WHAT THE EXERCISE ASKS >>
Could you restate the data word for word?

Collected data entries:
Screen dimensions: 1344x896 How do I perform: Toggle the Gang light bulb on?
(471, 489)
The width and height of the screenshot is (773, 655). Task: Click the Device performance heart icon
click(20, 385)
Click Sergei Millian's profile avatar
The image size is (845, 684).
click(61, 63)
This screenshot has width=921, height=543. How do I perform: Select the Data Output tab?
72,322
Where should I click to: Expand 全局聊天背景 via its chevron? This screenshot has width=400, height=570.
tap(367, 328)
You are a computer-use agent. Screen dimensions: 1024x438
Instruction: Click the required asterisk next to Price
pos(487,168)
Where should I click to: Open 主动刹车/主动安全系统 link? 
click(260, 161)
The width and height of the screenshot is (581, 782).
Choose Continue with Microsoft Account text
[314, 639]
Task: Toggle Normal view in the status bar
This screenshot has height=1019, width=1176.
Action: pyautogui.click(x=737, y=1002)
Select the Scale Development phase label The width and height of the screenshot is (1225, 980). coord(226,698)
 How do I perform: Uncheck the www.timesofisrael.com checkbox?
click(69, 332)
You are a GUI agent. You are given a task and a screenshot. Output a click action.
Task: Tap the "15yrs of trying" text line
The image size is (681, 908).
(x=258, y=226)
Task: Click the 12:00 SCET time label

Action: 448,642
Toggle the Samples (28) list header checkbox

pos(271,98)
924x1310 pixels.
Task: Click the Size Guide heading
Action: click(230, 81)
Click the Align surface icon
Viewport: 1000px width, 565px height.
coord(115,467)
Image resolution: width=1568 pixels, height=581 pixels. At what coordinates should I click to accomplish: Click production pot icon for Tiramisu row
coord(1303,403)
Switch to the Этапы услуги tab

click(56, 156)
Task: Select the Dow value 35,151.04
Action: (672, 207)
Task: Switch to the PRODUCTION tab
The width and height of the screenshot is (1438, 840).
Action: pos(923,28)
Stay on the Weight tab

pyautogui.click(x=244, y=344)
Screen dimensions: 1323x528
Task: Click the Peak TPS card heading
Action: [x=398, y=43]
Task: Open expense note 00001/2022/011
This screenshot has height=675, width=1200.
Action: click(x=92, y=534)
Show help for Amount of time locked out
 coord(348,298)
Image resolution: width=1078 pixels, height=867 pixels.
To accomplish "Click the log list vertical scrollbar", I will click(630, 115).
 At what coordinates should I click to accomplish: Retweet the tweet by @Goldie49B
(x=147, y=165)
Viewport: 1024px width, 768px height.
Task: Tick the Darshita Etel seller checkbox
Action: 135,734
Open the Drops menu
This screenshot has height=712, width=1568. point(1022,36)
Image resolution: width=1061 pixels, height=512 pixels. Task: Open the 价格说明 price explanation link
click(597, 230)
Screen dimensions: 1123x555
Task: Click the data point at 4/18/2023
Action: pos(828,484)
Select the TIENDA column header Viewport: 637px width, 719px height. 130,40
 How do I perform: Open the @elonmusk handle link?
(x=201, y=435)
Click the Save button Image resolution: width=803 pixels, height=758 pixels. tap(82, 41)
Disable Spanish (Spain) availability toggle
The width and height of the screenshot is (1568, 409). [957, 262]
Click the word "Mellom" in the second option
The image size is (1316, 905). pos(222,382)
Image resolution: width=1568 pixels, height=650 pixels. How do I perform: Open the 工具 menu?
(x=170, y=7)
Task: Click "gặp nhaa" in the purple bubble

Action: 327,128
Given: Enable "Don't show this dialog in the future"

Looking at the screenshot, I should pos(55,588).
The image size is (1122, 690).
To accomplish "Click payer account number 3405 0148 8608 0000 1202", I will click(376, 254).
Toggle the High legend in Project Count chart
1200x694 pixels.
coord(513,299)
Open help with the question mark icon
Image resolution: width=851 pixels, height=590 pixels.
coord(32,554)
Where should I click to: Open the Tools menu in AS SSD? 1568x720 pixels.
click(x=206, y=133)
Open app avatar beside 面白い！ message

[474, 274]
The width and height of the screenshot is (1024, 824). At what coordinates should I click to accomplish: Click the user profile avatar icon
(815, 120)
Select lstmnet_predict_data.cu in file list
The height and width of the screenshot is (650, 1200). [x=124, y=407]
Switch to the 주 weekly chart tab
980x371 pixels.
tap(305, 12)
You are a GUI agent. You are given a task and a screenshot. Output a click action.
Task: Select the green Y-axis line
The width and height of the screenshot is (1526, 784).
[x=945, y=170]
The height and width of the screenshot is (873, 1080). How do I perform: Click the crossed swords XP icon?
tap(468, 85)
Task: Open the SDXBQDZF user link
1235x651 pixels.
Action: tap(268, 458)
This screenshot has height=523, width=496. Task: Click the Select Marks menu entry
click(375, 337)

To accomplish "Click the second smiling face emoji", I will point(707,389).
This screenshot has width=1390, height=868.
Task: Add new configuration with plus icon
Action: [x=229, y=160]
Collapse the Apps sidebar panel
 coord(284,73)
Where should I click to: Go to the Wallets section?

SOLUTION FOR THIS EXERCISE >>
Screen dimensions: 1344x896 How do I perform: Toggle the Gang light bulb on?
(471, 489)
The width and height of the screenshot is (773, 655). Task: Click the Device performance heart icon
click(20, 385)
Click Sergei Millian's profile avatar
The image size is (845, 684).
click(61, 63)
This screenshot has width=921, height=543. How do I perform: Select the Data Output tab?
72,322
Where should I click to: Expand 全局聊天背景 via its chevron? This screenshot has width=400, height=570.
tap(367, 328)
You are a computer-use agent. Screen dimensions: 1024x438
Instruction: Click the required asterisk next to Price
pos(487,168)
Where should I click to: Open 主动刹车/主动安全系统 link? 
click(260, 161)
The width and height of the screenshot is (581, 782).
Choose Continue with Microsoft Account text
[314, 639]
Task: Toggle Normal view in the status bar
This screenshot has height=1019, width=1176.
Action: pyautogui.click(x=737, y=1002)
Select the Scale Development phase label The width and height of the screenshot is (1225, 980). coord(226,698)
 How do I perform: Uncheck the www.timesofisrael.com checkbox?
click(69, 332)
You are a GUI agent. You are given a task and a screenshot. Output a click action.
Task: Tap the "15yrs of trying" text line
The image size is (681, 908).
(x=258, y=226)
Task: Click the 12:00 SCET time label

Action: 448,642
Toggle the Samples (28) list header checkbox

pos(271,98)
924x1310 pixels.
Task: Click the Size Guide heading
Action: click(230, 81)
Click the Align surface icon
Viewport: 1000px width, 565px height.
coord(115,467)
Image resolution: width=1568 pixels, height=581 pixels. At what coordinates should I click to accomplish: Click production pot icon for Tiramisu row
coord(1303,403)
Switch to the Этапы услуги tab

click(56, 156)
Task: Select the Dow value 35,151.04
Action: (672, 207)
Task: Switch to the PRODUCTION tab
The width and height of the screenshot is (1438, 840).
Action: pos(923,28)
Stay on the Weight tab

pyautogui.click(x=244, y=344)
Screen dimensions: 1323x528
Task: Click the Peak TPS card heading
Action: [x=398, y=43]
Task: Open expense note 00001/2022/011
This screenshot has height=675, width=1200.
Action: click(x=92, y=534)
Show help for Amount of time locked out
 coord(348,298)
Image resolution: width=1078 pixels, height=867 pixels.
To accomplish "Click the log list vertical scrollbar", I will click(630, 115).
 At what coordinates should I click to accomplish: Retweet the tweet by @Goldie49B
(x=147, y=165)
Viewport: 1024px width, 768px height.
Task: Tick the Darshita Etel seller checkbox
Action: 135,734
Open the Drops menu
This screenshot has height=712, width=1568. point(1022,36)
Image resolution: width=1061 pixels, height=512 pixels. Task: Open the 价格说明 price explanation link
click(597, 230)
Screen dimensions: 1123x555
Task: Click the data point at 4/18/2023
Action: pos(828,484)
Select the TIENDA column header Viewport: 637px width, 719px height. 130,40
 How do I perform: Open the @elonmusk handle link?
(x=201, y=435)
Click the Save button Image resolution: width=803 pixels, height=758 pixels. tap(82, 41)
Disable Spanish (Spain) availability toggle
The width and height of the screenshot is (1568, 409). [957, 262]
Click the word "Mellom" in the second option
The image size is (1316, 905). pos(222,382)
Image resolution: width=1568 pixels, height=650 pixels. How do I perform: Open the 工具 menu?
(x=170, y=7)
Task: Click "gặp nhaa" in the purple bubble

Action: 327,128
Given: Enable "Don't show this dialog in the future"

Looking at the screenshot, I should pos(55,588).
The image size is (1122, 690).
To accomplish "Click payer account number 3405 0148 8608 0000 1202", I will click(376, 254).
Toggle the High legend in Project Count chart
1200x694 pixels.
coord(513,299)
Open help with the question mark icon
Image resolution: width=851 pixels, height=590 pixels.
coord(32,554)
Where should I click to: Open the Tools menu in AS SSD? 1568x720 pixels.
click(x=206, y=133)
Open app avatar beside 面白い！ message

[474, 274]
The width and height of the screenshot is (1024, 824). At what coordinates should I click to accomplish: Click the user profile avatar icon
(815, 120)
Select lstmnet_predict_data.cu in file list
The height and width of the screenshot is (650, 1200). [x=124, y=407]
Switch to the 주 weekly chart tab
980x371 pixels.
tap(305, 12)
You are a GUI agent. You are given a task and a screenshot. Output a click action.
Task: Select the green Y-axis line
The width and height of the screenshot is (1526, 784).
[x=945, y=170]
The height and width of the screenshot is (873, 1080). How do I perform: Click the crossed swords XP icon?
tap(468, 85)
Task: Open the SDXBQDZF user link
1235x651 pixels.
Action: tap(268, 458)
This screenshot has height=523, width=496. Task: Click the Select Marks menu entry
click(375, 337)

To accomplish "Click the second smiling face emoji", I will point(707,389).
This screenshot has width=1390, height=868.
Task: Add new configuration with plus icon
Action: [x=229, y=160]
Collapse the Apps sidebar panel
 coord(284,73)
Where should I click to: Go to the Wallets section?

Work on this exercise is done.